Friday, August 28, 2015

How in the HELL Does One Relax?

So today was interesting.  Two ethics consults before 10 a.m., lunch with a nun, and being put on bedrest.  

By "bedrest," I hope "chaiselounger rest" is acceptible.  

It's been a rough going lately.  Not in the sense that operations was, but I almost feel like I'm catching up, like my body is in recovery of sorts.  I logged almost 2,000 miles this month and our hospital system isn't that big.  My back has been a mess of knots and I think I was home four weekdays during August.  So when I got home this past Wednesday, I quickly brushed my yuckiness off; of course dizziness, a thumping heart (palpitations...duh), and crazy headaches are normal for people who travel a lot.

Or those with high blood pressure.  

Or extremely high blood pressure.  

I was at the hospital today for a couple meetings, a retirement celebration for a long time radiology employee, and then lunch with Sister.  My head felt weird, lightheaded, and I was dizzy.  I've only felt that feeling once before, when my BP was 155/100.  

This time?   170/110.  

I actually went down to Imaging to visit a nurse who works down there in recovery.  She was off today.  Instead, I found today's replacement nurse resting comfortably in the patients' recliner.  35 weeks pregnant, she sprung to her feet and, upon seeing me in my suit, screeched out "I'm so busted!  I'm sorry!"  

To which I replied, "I'm the FORMER director of this department, oh, and by the way, can you take my BP really quick?  I feel like I'm stroking out."  She lept into action and was so nervous she couldn't get the machine to work.  I finally said, "Dude (yes, dude), I'm a human who doesn't feel well right now.  Relax, maaaaan!"    She still couldn't make it work.  

So after talking for a few minutes (and trying to not fall over), I wished her luck and bid her farewell.  I felt so crummy that I didn't care about the loafing.  That's so un-Dorrie.  (haha).  Not really wanting to be seen, I crept back through Imaging to the CT department.  They take BP's all day long and I sort of hid behind one of the curtains so that I could wave down one of the techs.  Instead, I get a GROUP of techs walking down the hall (probably returning from the retirement I attended earlier).  It only takes .382 nanoseconds until I am spotted and they are reaching out to help me.  Do I really look that bad?
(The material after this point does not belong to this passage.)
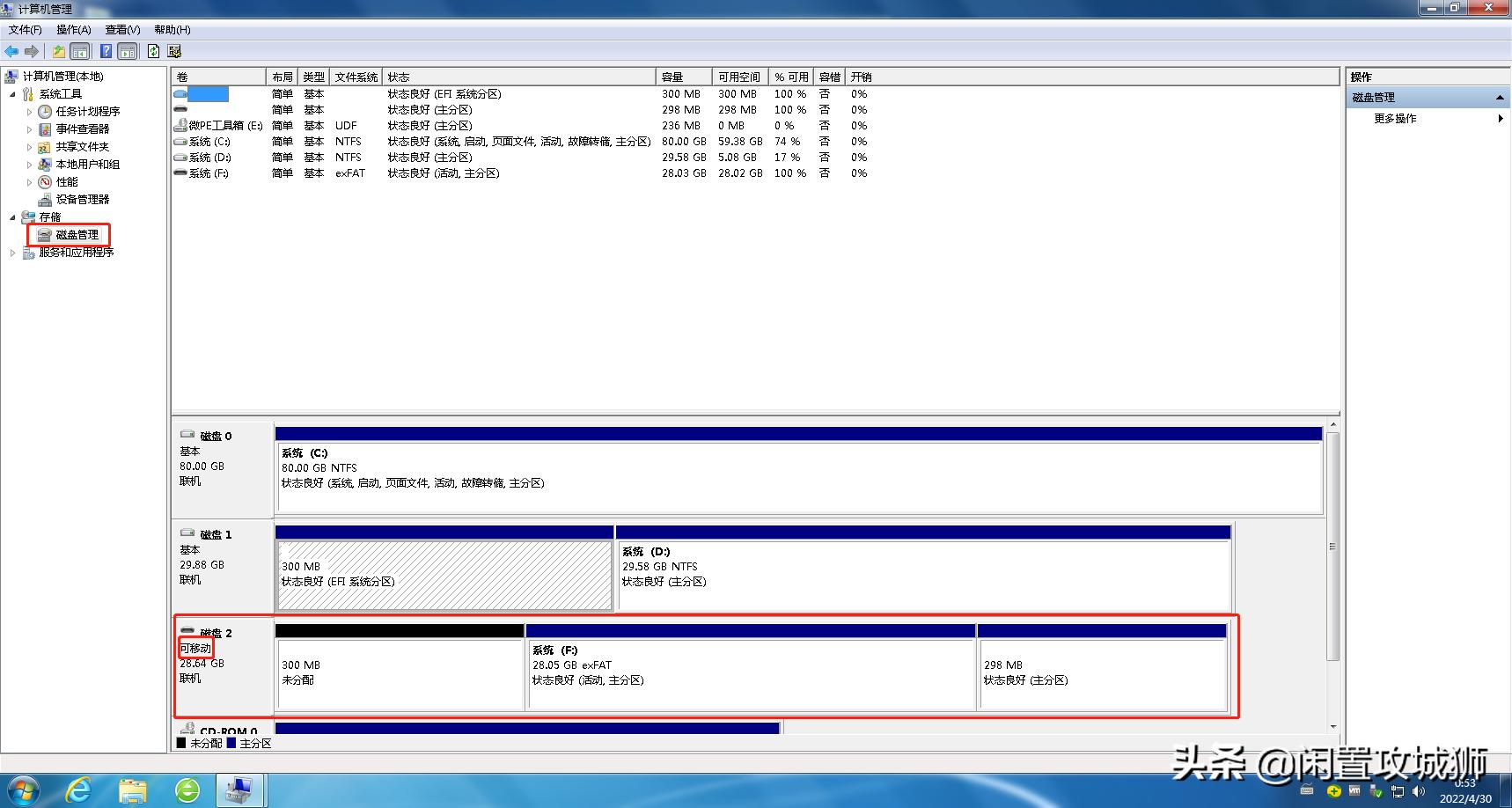The height and width of the screenshot is (808, 1512).
Task: Select 磁盘管理 in the left sidebar
Action: coord(77,235)

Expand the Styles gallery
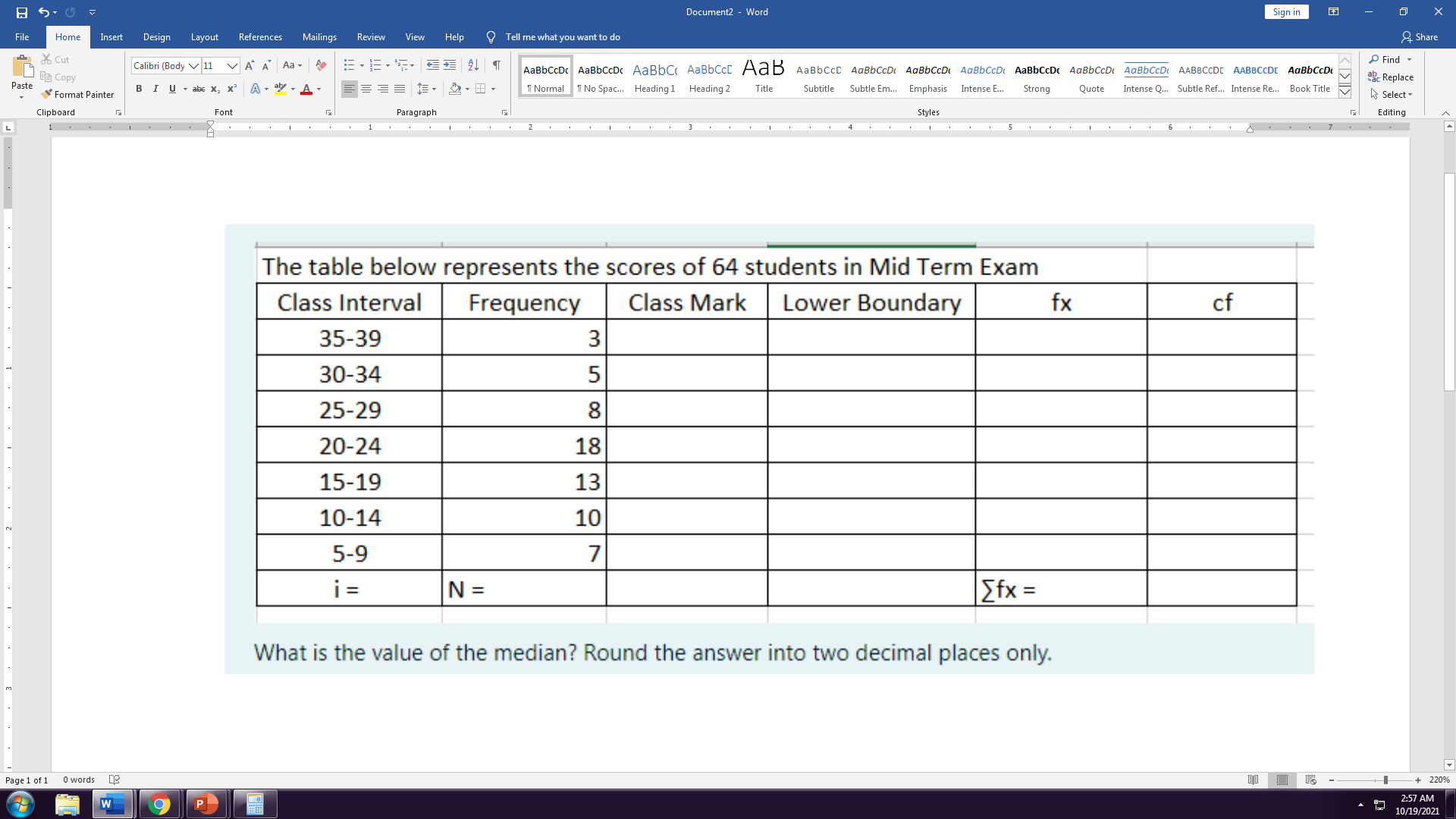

Yes, it turns out.  With a hugely-inappropriate blood pressure.  They tried to get me to go to the ED but agreed to let me visit a nursing director pal (okay, the director of the ED) who pronounced me in "urgent" shape, not "emergent."  

Well, that's a relief.  But yikes.  No wonder I feel like #$(*@&.

So while I have a doctor's appointment first thing Monday morning, my nursing friend feel it is best if I cool it this weekend.  No galavanting.  No stress.  No caffeine (um...WHAT?)  I will heed it because, well, my father died of a stroke from uncontrolled BP.  I have to take this seriously and I will.  

It's just so ironic.  When I went to the retirement party gathering, everyone kept commenting on how rested I look.  Funny that my head was swimming with dizziness and I could feel my pulse in my ears.  

Time to relax.  For realz.  

Yikes.........Time to figure out HOW to relax.